NOTES TO CONSOLIDATED FINANCIAL STATEMENTS—(Continued)

(information as of June 30, 2021 and for the six months ended

June 30, 2020 and June 30, 2021 is unaudited)

 

The Company is responsible for estimating its exposure for claims incurred but not paid at the end of each reporting period and uses historical claims data supplied by a third party to estimate its self-funded insurance liability. Actual claims may differ from the Company’s estimates, but such differences have not been material for any period presented.

Restructuring

Restructuring charges primarily consist of severance, facilities, transition and other related costs. Severance costs generally include severance payments, notice-period payments, outplacement services, health insurance coverage, and relocation costs. Facilities costs generally include estimated variable lease operating expenses and lease termination costs. Transition and other related costs primarily consist of legal costs and consulting charges associated with business process improvements and strategy.

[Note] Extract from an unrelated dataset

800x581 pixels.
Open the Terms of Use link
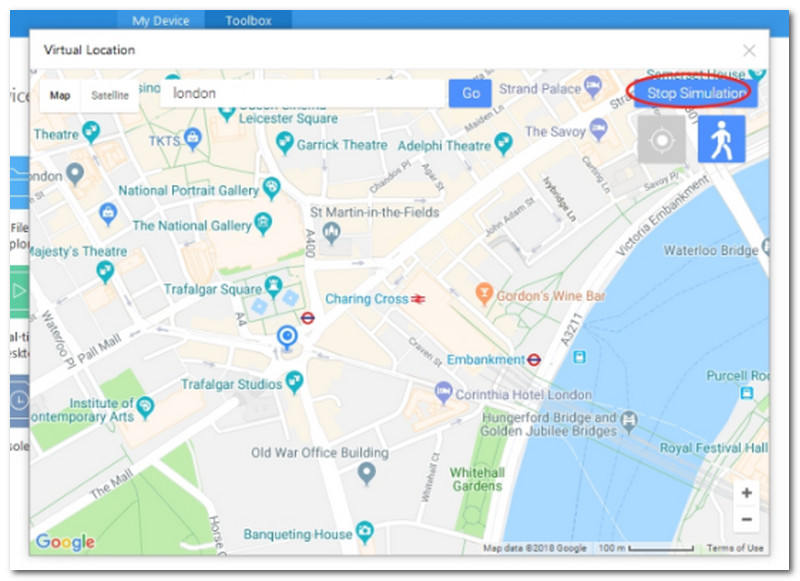click(734, 548)
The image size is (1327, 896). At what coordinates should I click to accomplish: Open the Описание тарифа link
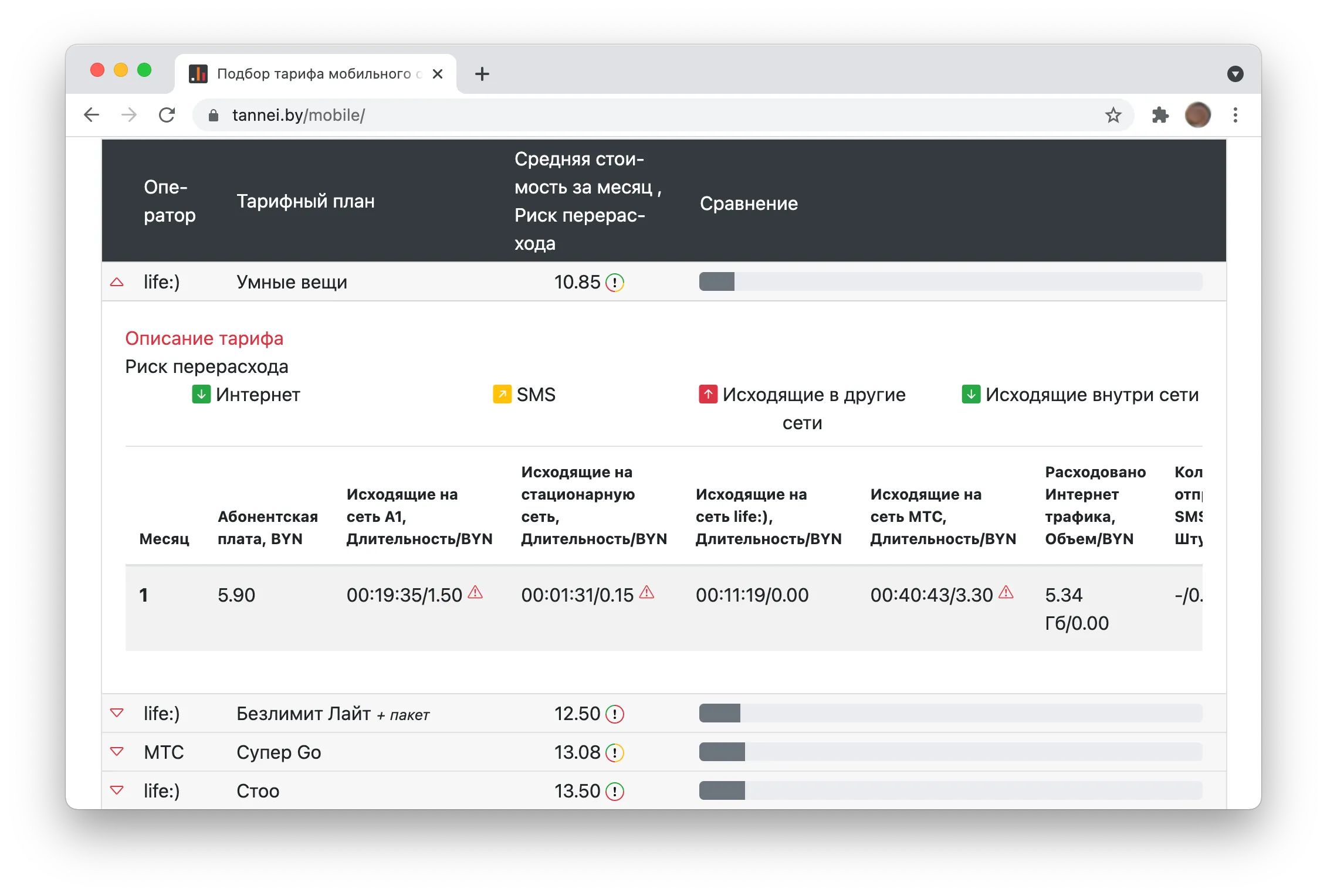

One-time employee severance costs are recognized at the time of communication to employees, unless future service is required, in which case the costs are recognized ratably over the future service period. Ongoing employee termination benefits are recognized as a liability when it is probable that a liability exists and the amount is reasonably estimable. Other transactions related costs are recognized as incurred. Restructuring charges are recognized as an operating expense within the consolidated statements of operations and related liabilities are recorded within accrued compensation and related expenses and in accrued liabilities on the consolidated balance sheets. The Company periodically evaluates and, if necessary, adjusts its estimates based on currently available information.

Leases

The Company determines if an arrangement is or contains a lease at contract inception. In certain of its lease arrangements, primarily those related to data center arrangements, judgment is required in determining if a contract contains a lease. For these arrangements, there is judgment in evaluating if the arrangement involves an identified asset that is physically distinct or whether the Company has the right to substantially all of the capacity of an identified asset that is not physically distinct. In arrangements that involve an identified asset, there is also judgment in evaluating if the Company has the right to direct the use of that asset. The Company did not have any finance leases for any periods presented.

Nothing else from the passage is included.